Dengan perjanjian yg ditandatangani oleh Sultan Haji ini, maka kebesaran serta kejayaan Banten telah selesai. Banten tidak lagi mempunyai kebebasan dlm perdagangan lada. Semua daerah Banten ada dalam pengawasan kompeni. Ditambah lagi Sultan harus menyerahkan
wilayahnya lagi sbg balas jasa atas bantuan kompeni dlm menyelesaikan perang saudara tersebut. Wilayah tsb yaitu seluruh wilayah Tangerang, bkn hanya di sebelah Timur Sungai Cisadane, tapi juga bagian Barat Sungai Cisadane. Maka dengan demikian kejayaan Banten telah redup ditelan monopoli dan penjajahan kompeni. *(De Haan, De Jongen, Uka Tjandrasasmita, ibid).

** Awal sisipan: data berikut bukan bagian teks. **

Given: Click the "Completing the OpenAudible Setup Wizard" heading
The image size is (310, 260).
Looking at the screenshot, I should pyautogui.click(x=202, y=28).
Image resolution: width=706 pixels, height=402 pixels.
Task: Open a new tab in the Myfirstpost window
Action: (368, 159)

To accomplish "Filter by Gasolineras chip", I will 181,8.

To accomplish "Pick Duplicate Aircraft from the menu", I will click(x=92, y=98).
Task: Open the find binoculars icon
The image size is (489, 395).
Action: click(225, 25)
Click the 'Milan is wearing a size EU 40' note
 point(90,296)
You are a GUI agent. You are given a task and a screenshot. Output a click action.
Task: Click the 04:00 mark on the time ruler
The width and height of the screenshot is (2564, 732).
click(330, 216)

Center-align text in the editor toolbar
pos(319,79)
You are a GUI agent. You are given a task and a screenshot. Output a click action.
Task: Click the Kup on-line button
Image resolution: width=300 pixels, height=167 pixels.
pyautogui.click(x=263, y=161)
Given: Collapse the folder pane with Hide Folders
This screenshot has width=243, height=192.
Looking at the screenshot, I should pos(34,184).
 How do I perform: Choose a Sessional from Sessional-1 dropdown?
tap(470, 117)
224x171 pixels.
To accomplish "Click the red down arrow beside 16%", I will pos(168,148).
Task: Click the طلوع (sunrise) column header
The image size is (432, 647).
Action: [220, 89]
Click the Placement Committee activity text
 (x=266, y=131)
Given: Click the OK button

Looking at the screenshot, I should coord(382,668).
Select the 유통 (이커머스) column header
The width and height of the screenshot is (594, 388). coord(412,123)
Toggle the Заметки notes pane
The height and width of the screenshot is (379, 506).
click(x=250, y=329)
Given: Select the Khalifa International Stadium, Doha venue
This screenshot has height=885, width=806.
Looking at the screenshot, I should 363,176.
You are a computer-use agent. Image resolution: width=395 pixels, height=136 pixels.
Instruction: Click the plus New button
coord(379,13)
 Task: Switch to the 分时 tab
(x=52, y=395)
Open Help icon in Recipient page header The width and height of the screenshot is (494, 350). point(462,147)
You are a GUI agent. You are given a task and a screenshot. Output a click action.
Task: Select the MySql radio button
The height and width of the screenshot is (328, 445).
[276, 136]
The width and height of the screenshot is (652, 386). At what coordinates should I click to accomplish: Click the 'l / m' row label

Sebagai imbas dari isi perjanjian tanggal 17 April 1684 tsb, dapat diartikan sbg kemenangan total kompeni. Dan untuk mengawasi daerah yg baru saja diperolehnya itu, maka kompeni merasa perlu untuk menjadikan Tangerang sbg Kabupaten dng dikepalai seorang Bupati.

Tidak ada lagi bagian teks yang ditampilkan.